Topics/tags: Reviews, short

In the most recent installment of The Rebelsky Book Club, the Rebelsky family read and discussed Erin Morgenstern’s [1] The Starless Sea. For those of you who have forgotten, the Rebelsky Book Club is an opportunity for the five members of our Rebelsky clan to sit down and discuss a book. We started with Carol Dweck’s Mindset. I think The Starless Sea is our eleventh book and our third or fourth work of fiction.

It was my turn to choose, so I deserve the blame or the credit for choosing this book [2]. I will admit that it was a hard choice, not least because I was only 20% through the book when I had to choose a book. Nonetheless, at that point, I knew that Morgenstern can be a wonderfully lyrical writer and that the book contains cleverly interlinked sets of interrelated and interreferential [3] stories.

Writing about the book is hard. It doesn’t help that Morgenstern has one of her characters say Books are always better when read rather than explained [4,5]. And so perhaps I should not say much, other than to repeat that I appreciated the lyricism and the interlinked parts of the work [6].

Plus it has cats.

And a pirate [7].

You should read it.


Postscript: I would be negligent if I did not mention that my family expressed some concern that the Kindle edition has some sentences that lack grammatical clarity.
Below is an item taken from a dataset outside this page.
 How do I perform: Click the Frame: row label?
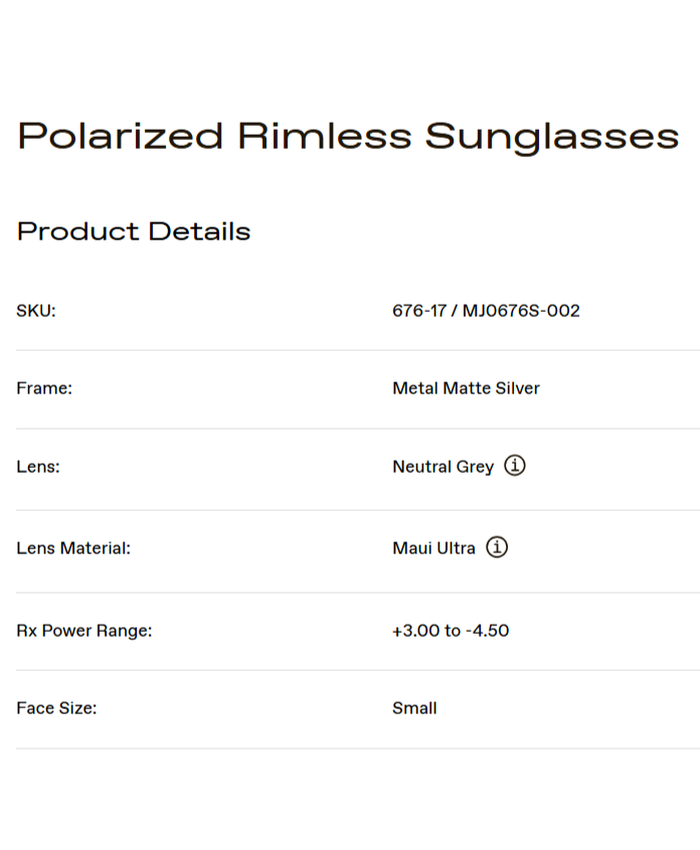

For example, Whatever you are seeking here you will not find it (p. 255) could be Whatever you are seeking here, you will not find it or Whatever you are seeking, here you will not find it, which mean somewhat different things.


Postscript: The always acquisitive SamR wonders if the book has enough meaning that I’d like to acquire a signed copy from Morgenstern’s local bookstore, which is relatively close to Eldest Son. Of course, the bookstore is probably not open right now and it sounds like she’s not currently signing copies [8].


[1] I have no idea whether or not she’s related to S. Morgenstern. At times, it feels that way.

[2] Since our consensus was This book was worth reading, I’ll choose to take credit.

[3] Perhaps even more so than my endnotes.

[4] Morgenstern does not boldface that quotation.

[5] p. 224.

[6] It’s sufficiently interlinked that it feels like you will gain more upon repeated readings.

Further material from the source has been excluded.